Ese resto, eso último, ese irracional, esa prueba y única garantía de la alteridad del Otro, es el a. Y por eso los dos términos, S y a, el sujeto como marcado por la barra del significante, el a objeto como residuo de la puesta en condición, si puedo expresarme así, del Otro, están del mismo lado, ambos del lado objetivos de la barra, ambos del lado del Otro. El fantasma, apoyo de mi deseo, está en su totalidad del lado del Otro, S/ y a. Lo que ahora está de mi lado es justamente lo que me constituye como inconsciente, a saber, A/ [A mayúscula barrada], el Otro en tanto que no lo alcanzo.

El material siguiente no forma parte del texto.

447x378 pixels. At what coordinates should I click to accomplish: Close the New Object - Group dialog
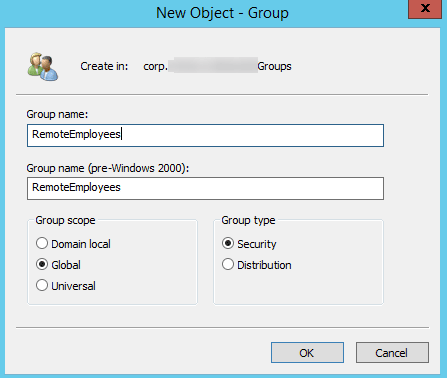[x=425, y=8]
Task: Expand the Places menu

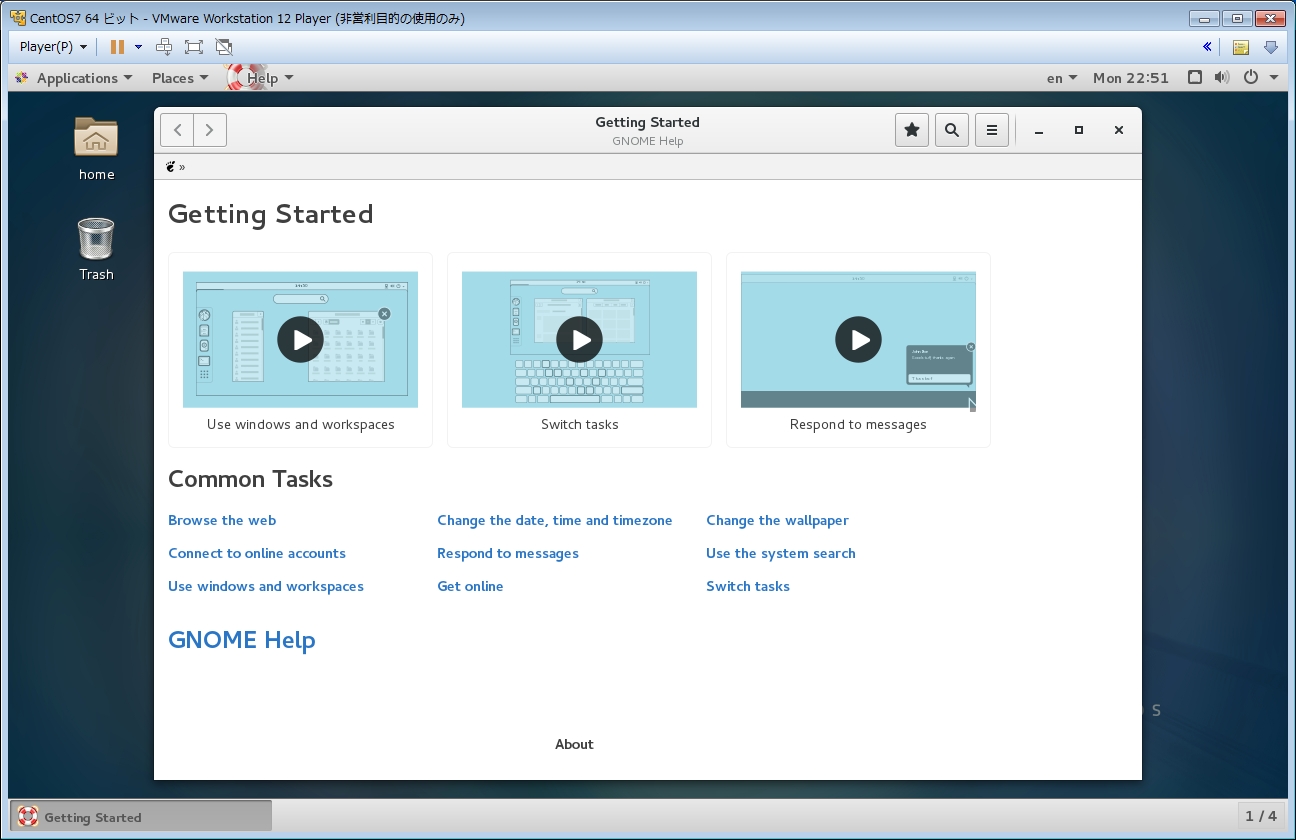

Llevaré a ustedes más lejos?. No me queda tiempo. Y por no dejarlos en un punto tan cerrado en cuanto a la prosecución de la dialéctica que va a insertarse en él y que, como verán, necesita que el próximo paso a explicarles sea lo que yo comprometo en el asunto, a saber: que en la subsistencia del fantasma figuraré el sentido de lo que tengo que producir, apelación a una experiencia que pienso será para ustedes —mi Dios, esto es lo que más les interesa, no lo dije yo sino Freud— en la experiencia del amor, de alguna utilidad, quiero que observen, dado el punto en que nos hallamos, que en esta teoría del deseo en su relación con el Otro tienen ustedes esta llave, la de que, contrariamente a la esperanza que podría darles la perspectiva hegeliana, el modo de conquista del otro es el que por desgracia demasiado a menudo adopta alguno de los partenaires: «Te amo, aunque no lo quieras,» No crean que Hegel no advirtió tal prolongamiento de su doctrina. Hay una breve y preciosísima nota donde indica que por allí habría podido hacer pasar toda su dialéctica. En el mismo lugar dice qué si no tomó ese camino fue porque le parecía falto de seriedad. Cuánta razón tiene!. Hagan la experiencia, ya me darán noticias de su éxito!. Sin embargo, hay otra fórmula que si no demuestra mejor su eficacia es quizás sólo por no ser articulable, pero esto no quiere decir que no esté articulada. Es: «Te deseo, aunque no lo sepa.» Allí donde ella, por inarticulable que sea, consigue hacerse oír, les aseguro que es irresistible. Por qué?. No les dejaré esto como adivinanza. Si tal fórmula fuera decible, qué diría yo con ella?. Diría al otro que, deseándolo sin saberlo, sin duda siempre sin saberlo, lo tomo como el objeto de mi deseo por mí mismo desconocido, es decir que en nuestra personal concepción del deseo yo lo identifico, yo te identifico, a ti, a quien yo hablo, tú mismo, con el objeto que a ti mismo te falta; o sea que por ese circuito al que soy forzado para alcanzar el objeto de mi deseo, cumplo justamente para él lo que él busca. Es así como, inocentemente o no, si tomo ese rodeo, el otro como tal, aquí objeto —obsérvenlos— de mi amor, caerá forzosamente en mis redes. Con esto los dejo, y les digo «hasta la vez que viene».